Individualität und Interdependenz sind in niederer Wahrnehmungsstufe, im Höheren bewirkt Eines die Zusammenhänge als Gleichzeitigkeit, die selbst im Weltlichen diesem Momentum gehorchen – und sei es in der Bindekraft der Seele eines Einzelnen angesichts (s)eines Außen. Freilich ist es noch weit, solcherlei tieferen Zusammenhänge evident und nachvollziehbar kartographieren zu können.
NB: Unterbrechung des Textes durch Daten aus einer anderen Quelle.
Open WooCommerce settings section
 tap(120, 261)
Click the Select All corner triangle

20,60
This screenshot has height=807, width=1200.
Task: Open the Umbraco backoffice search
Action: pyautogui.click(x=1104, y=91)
Werner Heisenberg sagt: “Wenn man aber auf die ganz großen Zusammenhänge stößt, die schließlich in der Axiomatik fixiert werden… erscheint vor unserem geistigen Auge auf einmal ein Zusammenhang, der auch ohne uns schon immer dagewesen und der ganz offensichtlich nicht von Menschen gemacht ist. Solche Zusammenhänge sind doch wohl der eigentliche Inhalt unserer Wissenschaft.”